We are very much innovation culture, used to whiteboarding, used to being together. So we never really said remote forever. We kind of kept it together and we have almost the vast majority of our people here now.

**Molly O'Shea** (3:24)
How many miles around the campus do you walk a day?

**David Baszucki** (3:27)
Depends on the day, because some days, I go for walks for an hour with people.

**Molly O'Shea** (3:35)
You guys also come in with a squad, like even coming through here, I think there's been like 15 people in this room.

**David Baszucki** (3:42)
Oh really? You like that? Yeah.

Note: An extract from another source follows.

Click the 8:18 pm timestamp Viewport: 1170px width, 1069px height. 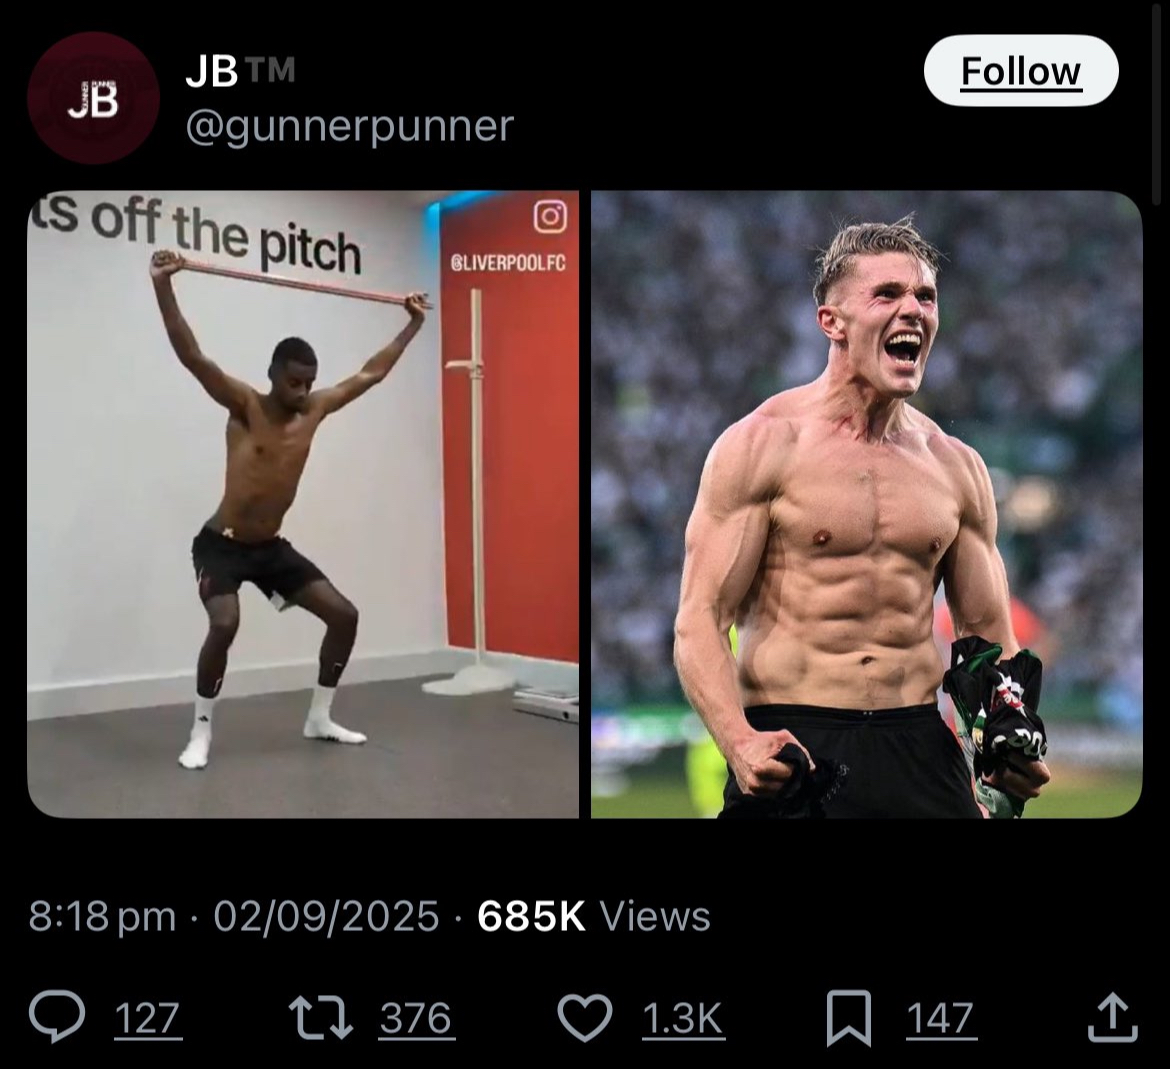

Yeah. Now we have like, hey squad, what's going on over there? Now we have a good squad. Yeah. Hopefully, you can pick up some energy.

**Molly O'Shea** (3:53)
As you build out the headquarters, how is that going to facilitate this new development of digital worlds? I know you want and you have a goal of reaching 10 percent of global gaming.

**David Baszucki** (4:06)
That's right. The external goal is 10 percent of global gaming. Global gaming is about 200 billion dollar market. We did 6.8 billion in bookings last year, 10 percent would be like 20 That'd be a reasonable first step at where we would like to go. But really, I would say the global gaming market is emblematic of really a new way of people to communicate. In a lot of games, people are in, sometimes it's the holodeck almost, a 3D place where they're playing hide and go seek, or they're playing a more traditional sports game or something like that. And so really, when we think about this market, we think not just gaming, but ultimately what we might call the human co-experience market or that sci-fi, holodeck type space. So we need real people, real engineers, real product people, real designers to build this platform out. There's a lot of interesting magnification in our products. So for all of the several thousand people we have here, there are tens, if not hundreds of thousands of people working on Roblox, making a living on the platform.